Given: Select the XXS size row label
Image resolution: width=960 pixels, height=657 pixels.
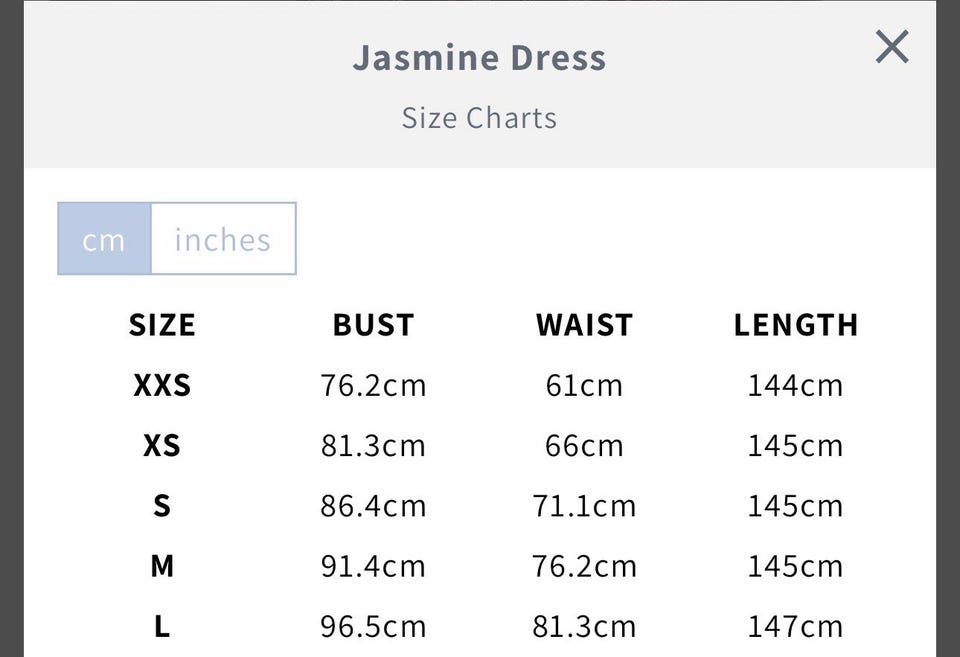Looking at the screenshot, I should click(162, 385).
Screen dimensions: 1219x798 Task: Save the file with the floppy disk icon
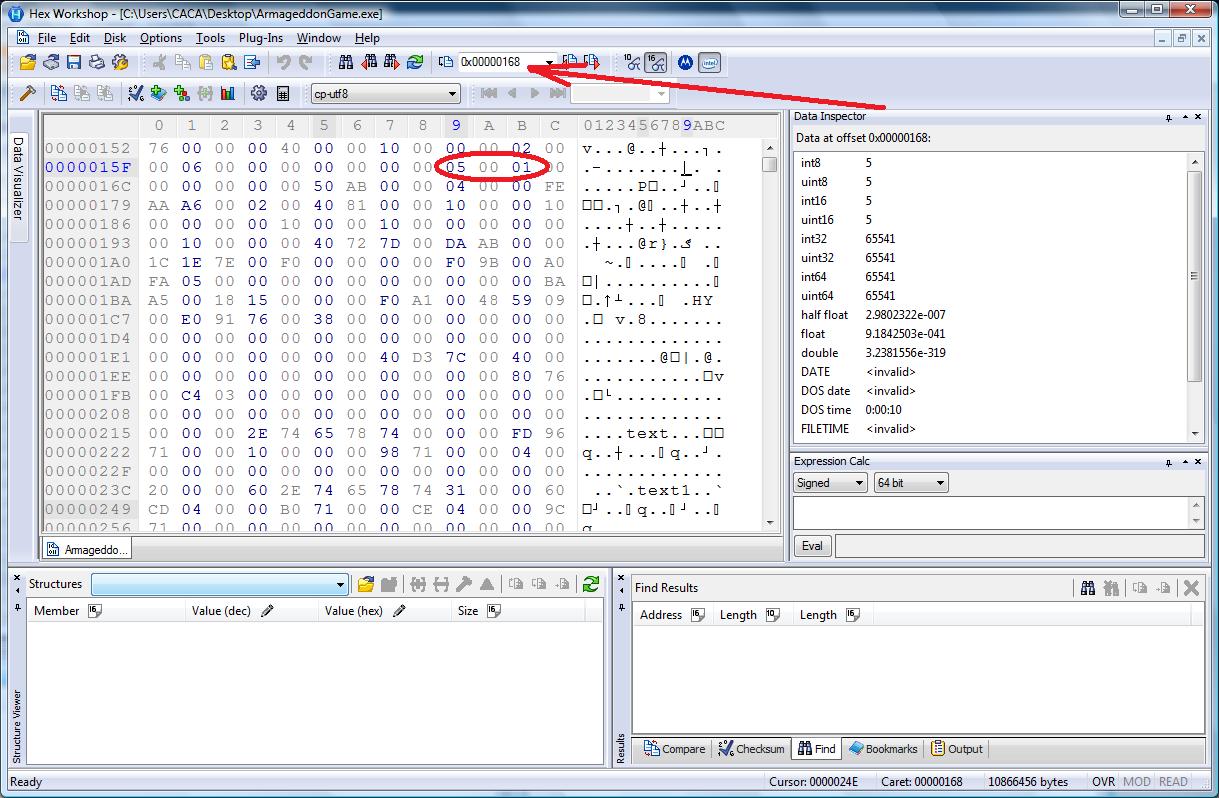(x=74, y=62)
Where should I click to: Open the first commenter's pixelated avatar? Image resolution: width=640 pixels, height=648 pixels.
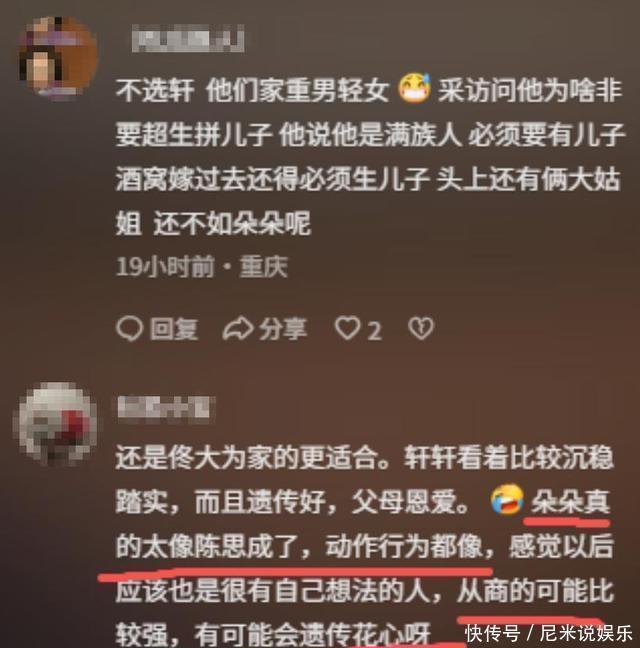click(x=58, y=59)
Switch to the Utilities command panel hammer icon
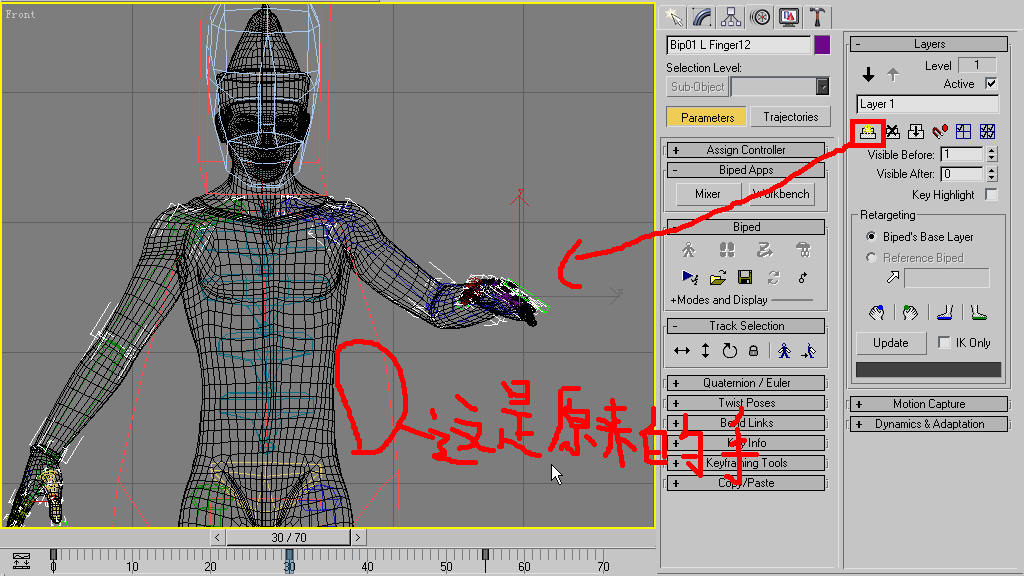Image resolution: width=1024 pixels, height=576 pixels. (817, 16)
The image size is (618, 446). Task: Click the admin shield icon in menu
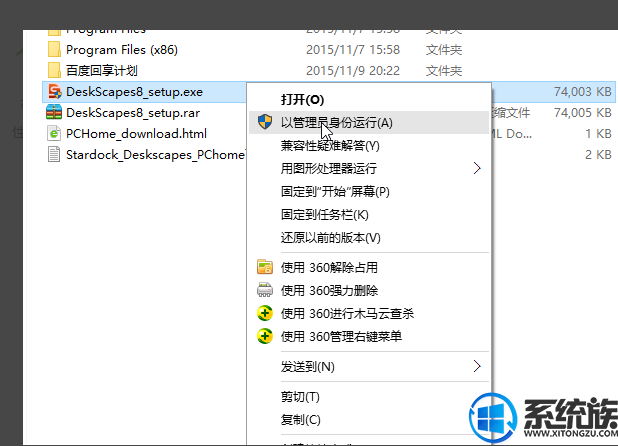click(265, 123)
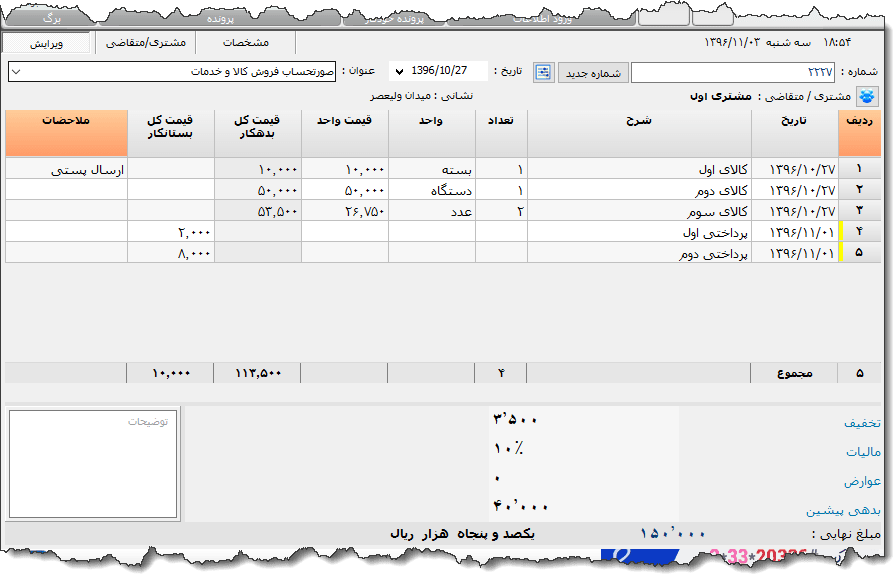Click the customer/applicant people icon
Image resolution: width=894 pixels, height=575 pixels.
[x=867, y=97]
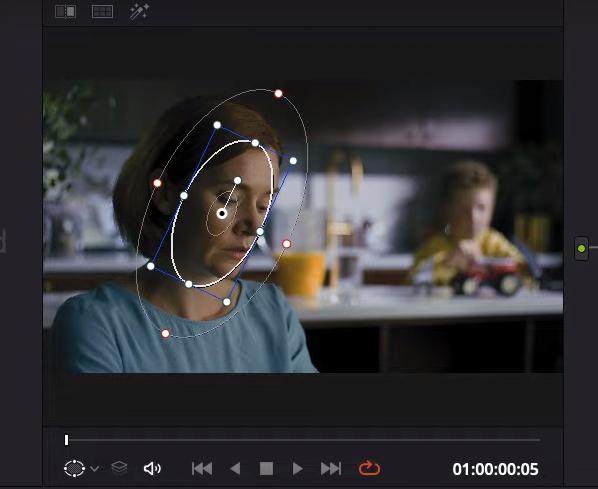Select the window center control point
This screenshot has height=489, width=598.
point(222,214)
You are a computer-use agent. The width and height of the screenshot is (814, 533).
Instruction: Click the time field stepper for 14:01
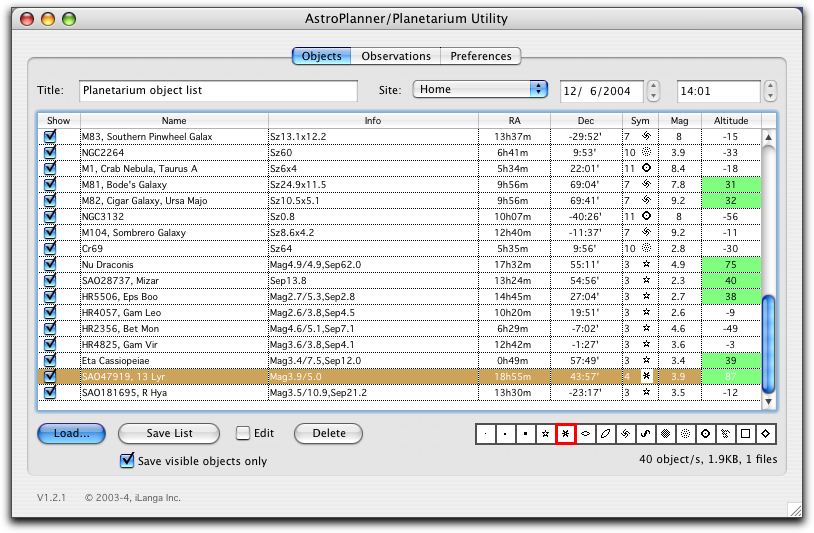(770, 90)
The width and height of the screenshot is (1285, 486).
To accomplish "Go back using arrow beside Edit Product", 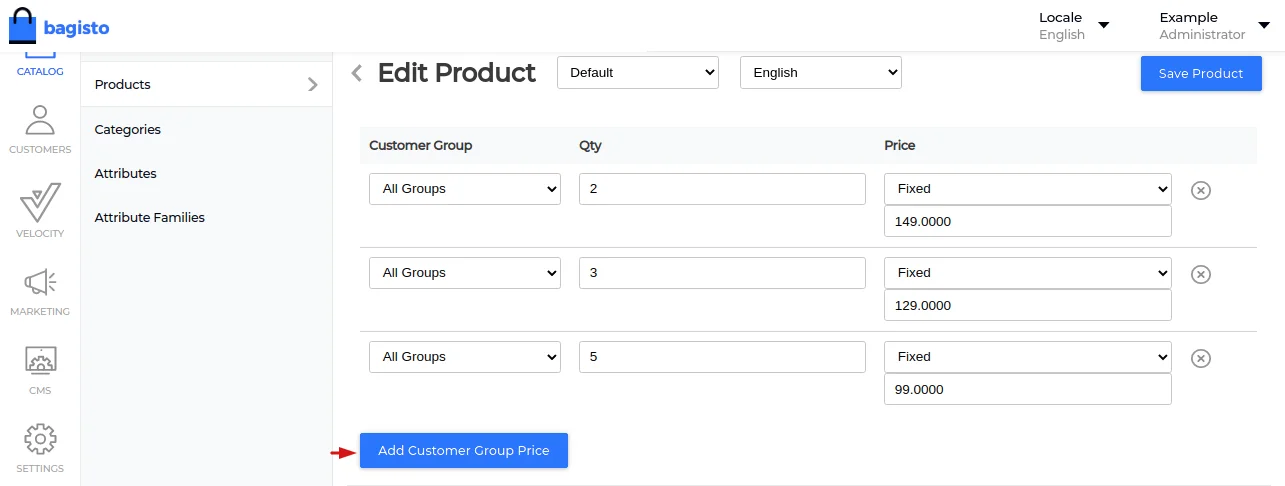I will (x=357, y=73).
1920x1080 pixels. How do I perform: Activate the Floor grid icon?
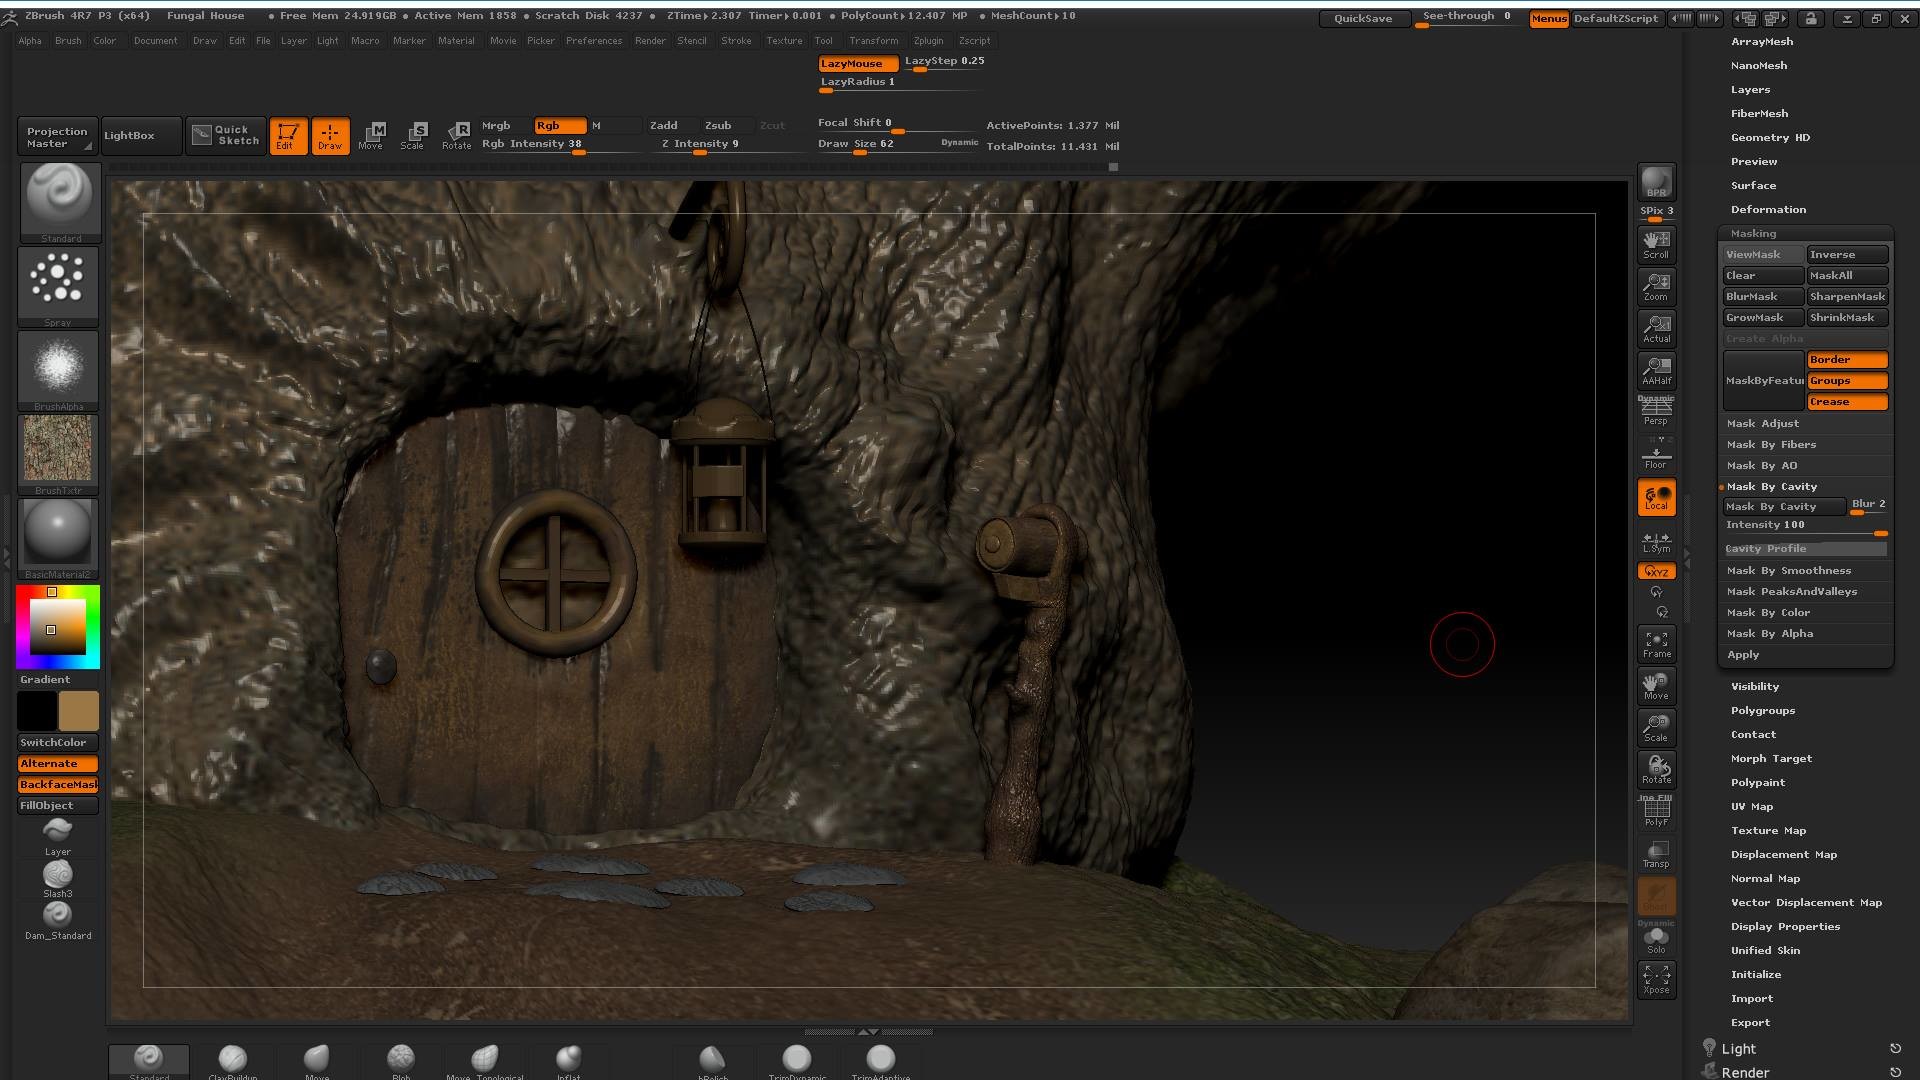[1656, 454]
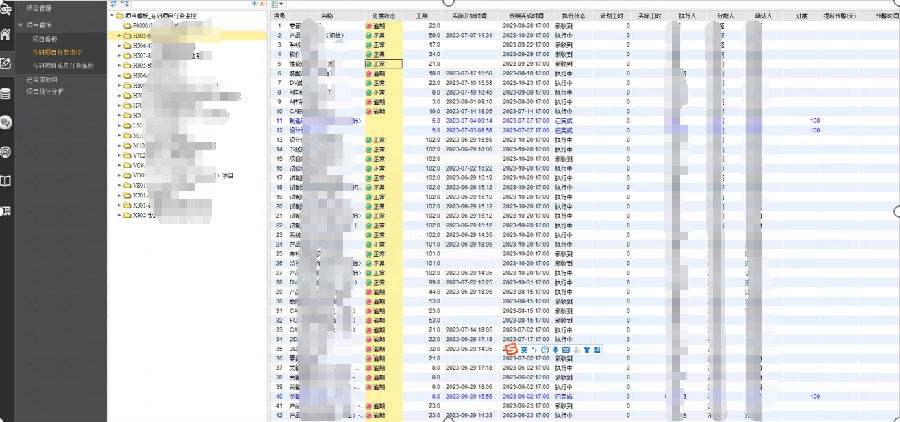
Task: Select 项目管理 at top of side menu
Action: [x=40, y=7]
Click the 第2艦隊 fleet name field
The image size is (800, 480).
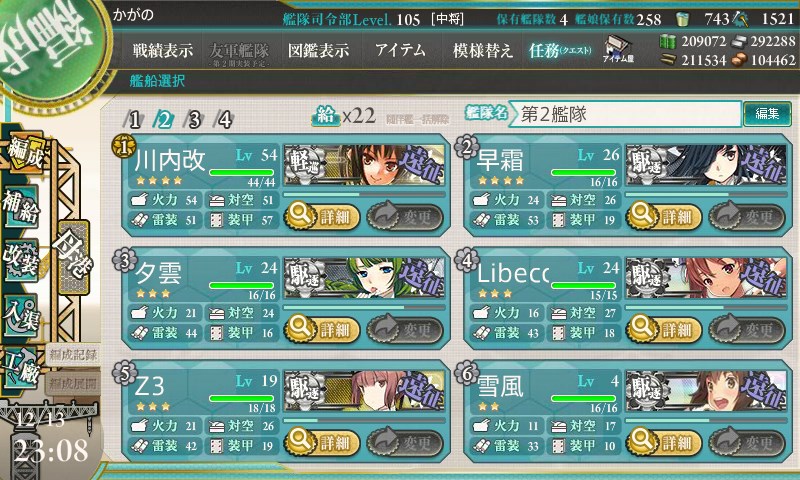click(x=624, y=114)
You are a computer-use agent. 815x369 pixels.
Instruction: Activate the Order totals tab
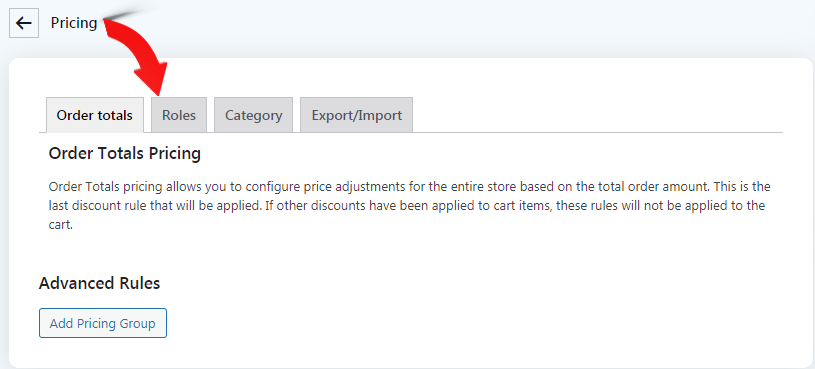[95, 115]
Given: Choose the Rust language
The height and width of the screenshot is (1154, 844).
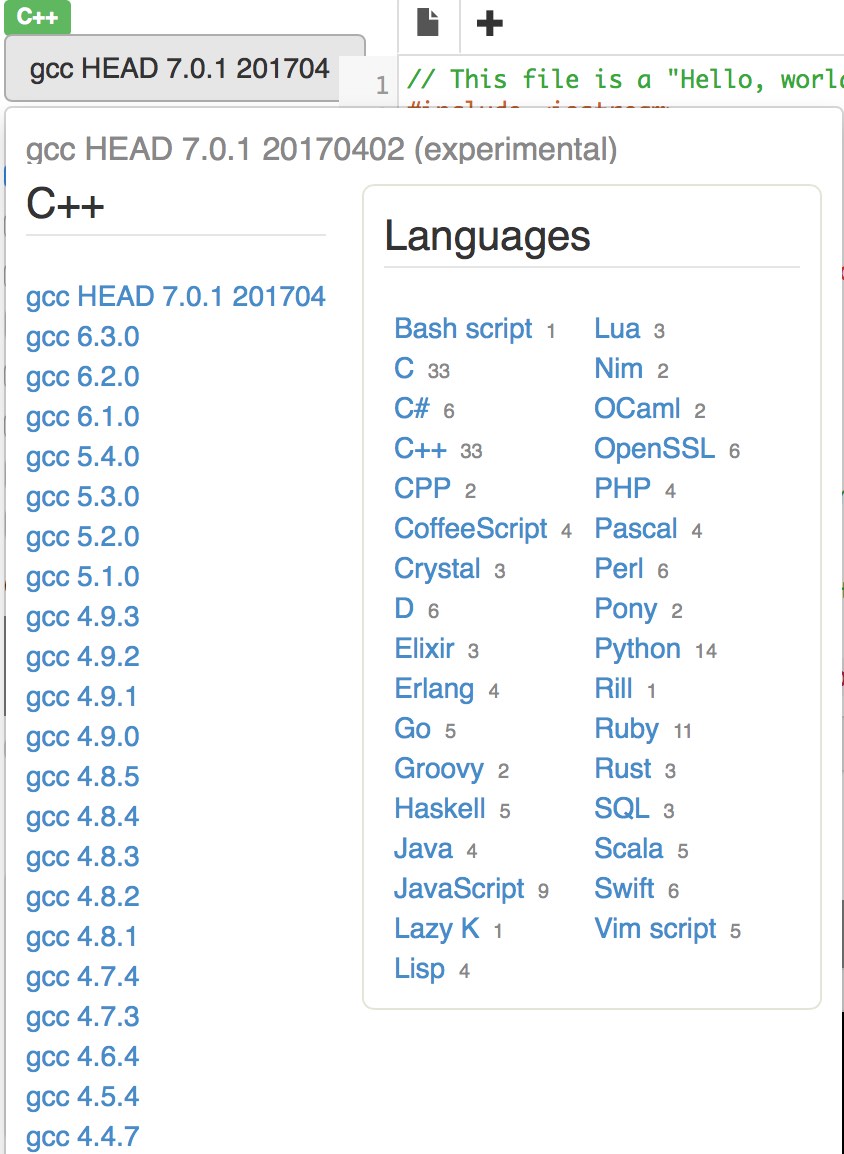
__________
## Task requirements
The lines you need are those containing "agent"; find them in the records and copy them.

## Response for this exercise
You are a computer-use agent. The width and height of the screenshot is (814, 533).
You are a computer-use agent. 815x369 pixels.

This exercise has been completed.